The MLE is consistent when particular conditions are met:

  1. The model must be identifiable.
  2. The parameter space $\Theta$ must be compact.
  3. The density function must be continuous.
  4. The log-likelihood must converge uniformly:
\[\sup_{\theta \in \Theta} ||\ell_n(\theta) - \ell(\theta)|| \to_p 0\]

where $\ell(\theta)$ is the expected log-likelihood, $\ell(\theta) = \mathbb{E}[\log f(X_i, \theta)].$

Uniform convergence condition

Let’s dig a bit deeper on condition (4). Recall that our MLE estimator $\hat{\theta}_n$ is taking the maximum of a function that is based on $n$ samples. As $n$ increases, the function changes, and so does the maximum value. In order to show consistency, we need to keep track of the limiting behavior of both the function and its maximum.

The primary reason that this condition is necessary is so that the maximum of the limiting function and the limit of the maximum of these functions are the same.

This jargon can be pretty confusing, so let’s look at an example (credit to Prof. Matias Cattaneo for this example; see references) where this uniform convergence breaks down.

Assume we have a likelihood function that looks like the plot below, where the true parameter value $\theta_0 = 5$. This is the likelihood function for $1$ sample. Already, we can tell that the MLE will be incorrect in this example: there are two peaks, and the one around $\hat{\theta} = 2$ is higher.

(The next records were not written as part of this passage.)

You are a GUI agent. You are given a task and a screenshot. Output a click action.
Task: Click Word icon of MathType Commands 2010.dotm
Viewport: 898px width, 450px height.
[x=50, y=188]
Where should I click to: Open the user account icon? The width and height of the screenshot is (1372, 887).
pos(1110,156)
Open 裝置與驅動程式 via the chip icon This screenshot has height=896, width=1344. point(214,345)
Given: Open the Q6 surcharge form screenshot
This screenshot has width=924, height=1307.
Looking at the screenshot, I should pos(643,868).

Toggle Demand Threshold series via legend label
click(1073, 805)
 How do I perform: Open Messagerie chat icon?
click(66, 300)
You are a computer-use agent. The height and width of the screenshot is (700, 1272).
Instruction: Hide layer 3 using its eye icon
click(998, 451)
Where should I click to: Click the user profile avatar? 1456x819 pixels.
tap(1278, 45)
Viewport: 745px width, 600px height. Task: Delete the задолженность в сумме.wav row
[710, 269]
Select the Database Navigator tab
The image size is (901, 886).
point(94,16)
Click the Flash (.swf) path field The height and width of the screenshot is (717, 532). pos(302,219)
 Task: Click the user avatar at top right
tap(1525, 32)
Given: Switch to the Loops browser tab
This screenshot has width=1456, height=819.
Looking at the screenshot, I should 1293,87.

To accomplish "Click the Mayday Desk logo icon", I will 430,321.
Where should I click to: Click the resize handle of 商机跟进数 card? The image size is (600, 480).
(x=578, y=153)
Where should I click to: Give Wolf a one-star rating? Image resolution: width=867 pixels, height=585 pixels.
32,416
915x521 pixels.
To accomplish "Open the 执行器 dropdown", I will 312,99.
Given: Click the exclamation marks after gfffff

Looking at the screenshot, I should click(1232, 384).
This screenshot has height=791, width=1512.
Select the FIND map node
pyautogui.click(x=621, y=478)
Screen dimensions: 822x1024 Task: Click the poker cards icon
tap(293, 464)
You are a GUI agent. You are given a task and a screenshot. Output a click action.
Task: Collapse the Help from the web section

Now, notice what happens to the shape of the likelihood function as $n$ becomes larger.


The left peak gets closer and closer to $0$, and eventually (although you can’t see it here) it gets arbitrarily close to $0$. That is, it essentially disappears in the limit.

Let’s think about the two quantities we want to measure here: maximum of the limiting function and the limit of the maximum of these functions.

The limiting function will simply be a peak around $\hat{\theta} = 5$, since the left peak disappears in the limit.

However, the limit of the maximum of these functions is at $0$ because the maximum is always approaching $0$. So the limit of the maximum likelihood estimator as $n \to \infty$ is $0$, but recall that the true paramter $\theta_0 = 5$.

Thus, in this case, we can see that the log-likelihood will not converge uniformly to the expected log-likelihood, and the MLE will not be consistent.


Here we’ve reviewed some of the sufficient conditions for the MLE to be a consistent estimator. To build intuition, we saw one pathological case where the likelihood function does not converge uniformly to its expectation.